Segment Start: Information

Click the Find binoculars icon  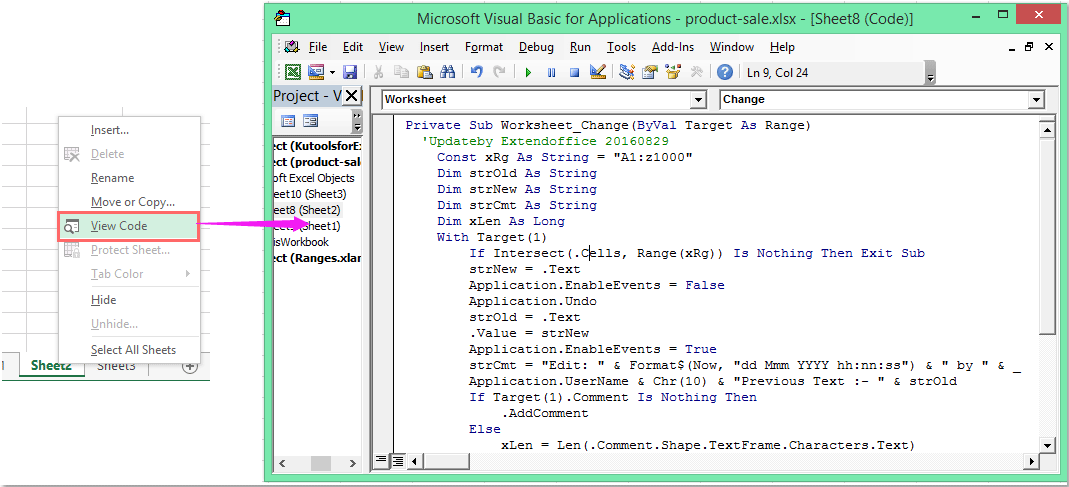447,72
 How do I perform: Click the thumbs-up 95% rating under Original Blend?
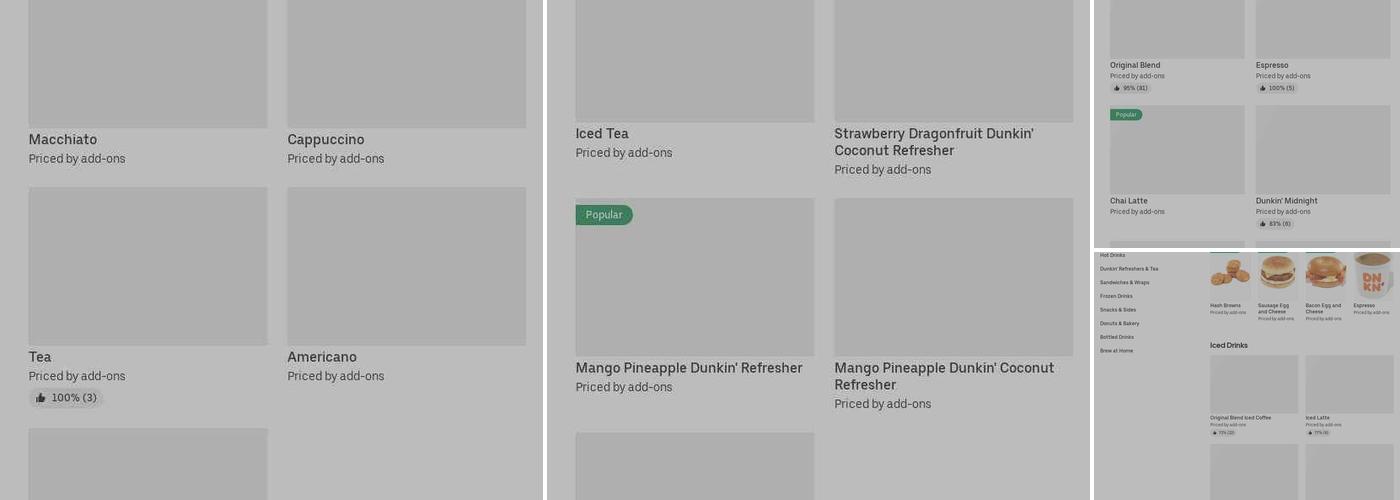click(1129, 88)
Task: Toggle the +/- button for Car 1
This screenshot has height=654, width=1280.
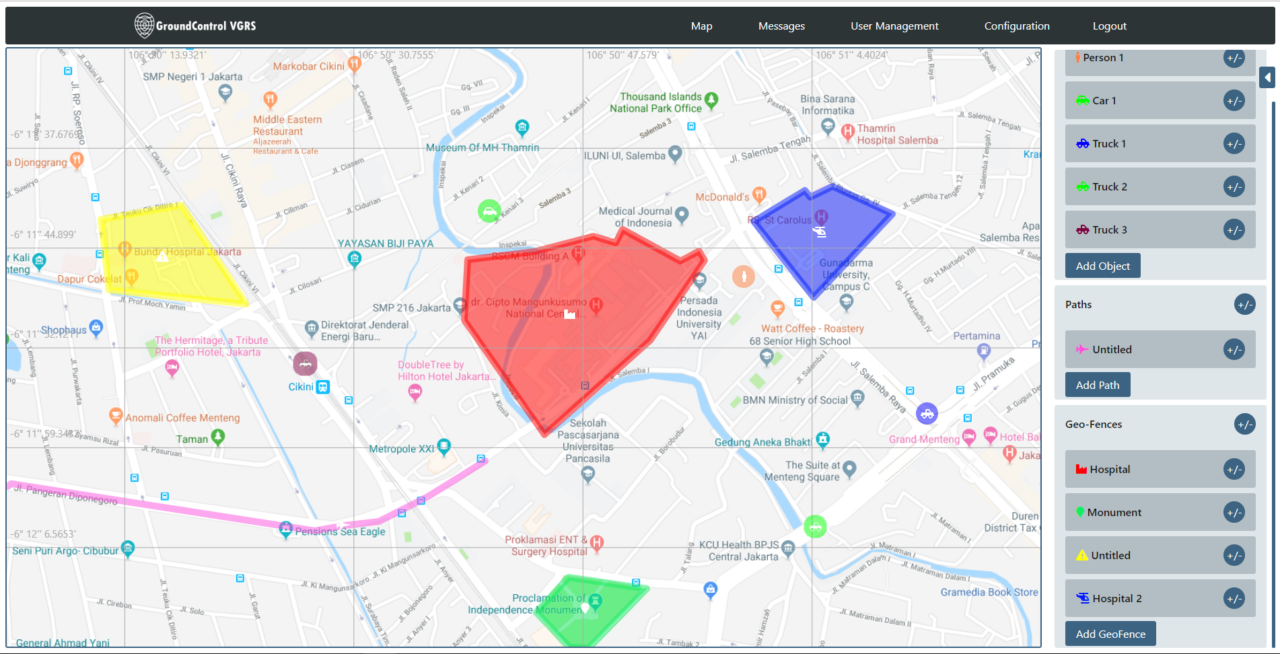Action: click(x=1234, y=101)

Segment End: Information
Segment Start: Information

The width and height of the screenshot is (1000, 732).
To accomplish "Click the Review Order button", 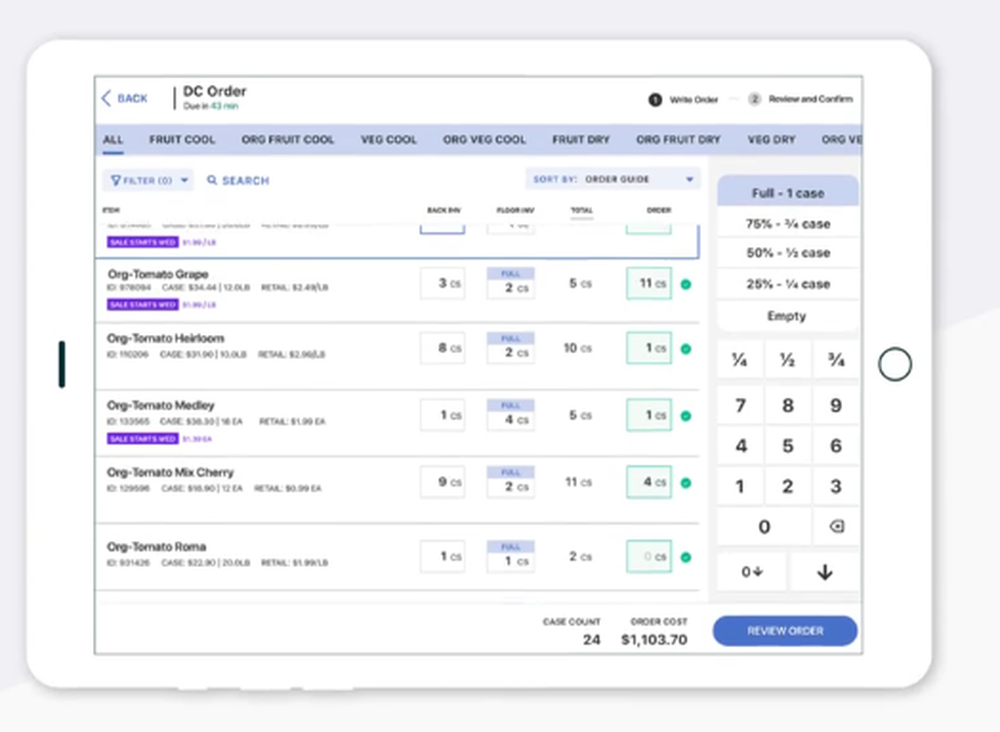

Segment End: Information

**What you have to do:**
Would you please repeat only the lines above, beginning at the one that has "The width and" and stopping after the one that has "the Review Order", exactly and with no pictures?

**Finished task:**
The width and height of the screenshot is (1000, 732).
To accomplish "Click the Review Order button", 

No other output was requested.